Magnetic field dependence of the proximity-induced triplet superconductivity at ferromagnet/superconductor interfaces

Long-ranged superconductor proximity effects recently found in superconductor-ferromagnetic (S-F) systems are generally attributed to the formation of triplet-pairing correlations due to various forms of magnetic inhomogeneities at the S-F interface. In order to investigate this conjecture within a single F layer coupled to a superconductor, we performed scanning tunneling spectroscopy on bilayers of La${}_{2/3}$Ca${}_{1/3}$MnO${}_3$ (LCMO) ferromagnetic thin films grown on high-temperature superconducting films of ${\mathrm{YBa}}_2{\mathrm{Cu}}_3{\mathrm{O}}_{7-\delta }$ or Pr${}_{1.85}$Ce${}_{0.15}$CuO${}_4$ under various magnetic fields.

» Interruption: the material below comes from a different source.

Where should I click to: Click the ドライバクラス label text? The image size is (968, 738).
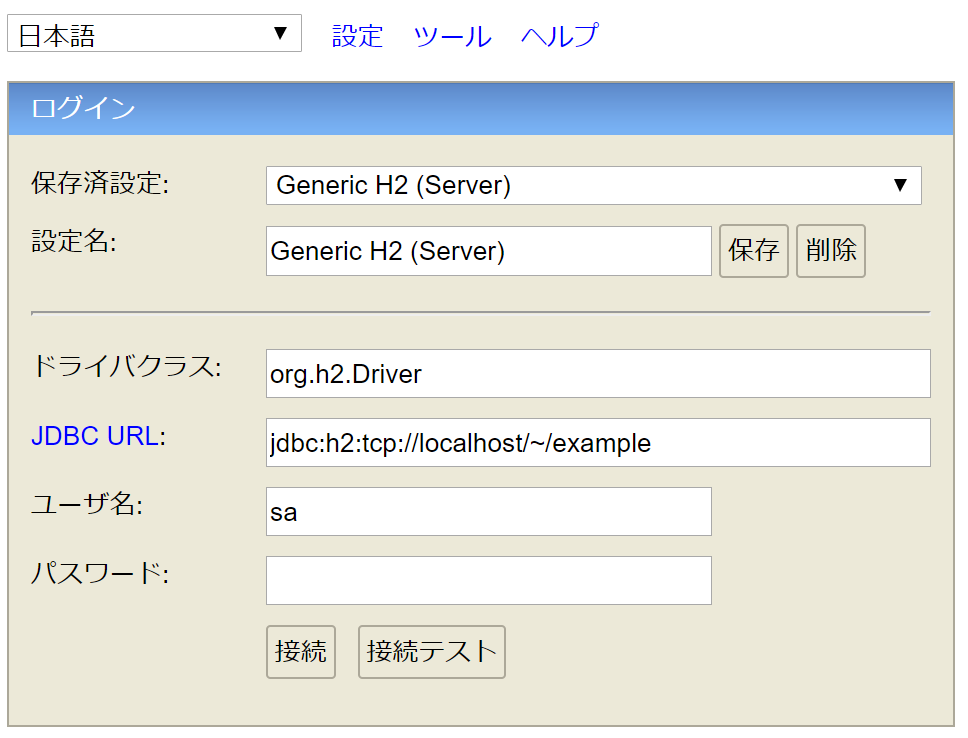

We find a strong correlation between the magnitude of superconductor-related spectral features measured on the LCMO layer and the degree of magnetic inhomogeneity controlled by the external magnetic field. This corroborates theoretical predictions regarding the role played by magnetic inhomogeneities in inducing triplet pairing at S-F interfaces.

Figure 1

Normalized (to the gap edge) tunneling dI/dV vs. $V$ spectra at 4.2 K acquired on a 17-nm LCMO/(100)YBCO sample in different magnetic fields applied perpendicular to the interface. Left inset: The normalized zero-bias conductance of the superconductor proximity gap as a function of the magnetic field. Note the nonmonotonic dependence of the ZBC on the magnetic field. Right inset: Scheme of the bilayer film and measurement configuration. The error bars are smaller than the dot size.

Figure 2

Normalized (to the gap edge) tunneling spectra at 4.2 K in different magnetic fields as indicated on a 14-nm LCMO/(100)YBCO bilayer, typical of those measured over a 50 × 50 nm${}^2$ region shown by the topographic image (left inset). All spectra exhibit proximity gaps and, in some cases, a signature of a ZBCP. The right inset shows two spectra, one measured after reducing the field to zero (from 180 mT) and the other after subsequently ramping the field from zero to 150 mT.

Figure 3

Normalized (to the right dip) tunneling dI/dV vs. $V$ spectra at 4.2 K acquired on a 17-nm LCMO/(100)YBCO sample showing the evolution of the ZBCP with magnetic fields in the regimes of (a) 0–175 mT and (b) 225–585 mT. By subtracting the asymmetric background conductance as explained in the main text, the bias shift of the ZBCP decreases practically to zero as seen in the inset of (a) for a spectrum acquired at 490 mT. The magnitude of the ZBCPs shows a complex dependence on the magnetic field as portrayed by the inset of (b) where the peak height is plotted as a function of the magnetic field; the black line is a guide to the eye.

Figure 4

Normalized tunneling dI/dV vs. $V$ spectra at 4.2 K acquired from a 15-nm LCMO/(001)PCCO bilayer at zero field. The blue and green curves were measured right after zero-field cooling, whereas, the reddish curves were measured right after ramping the field to 180 mT and back to zero. It is evident that the superconductor-related features, either (a) the gap or (b) the ZBCP, are enhanced due to the field cycling.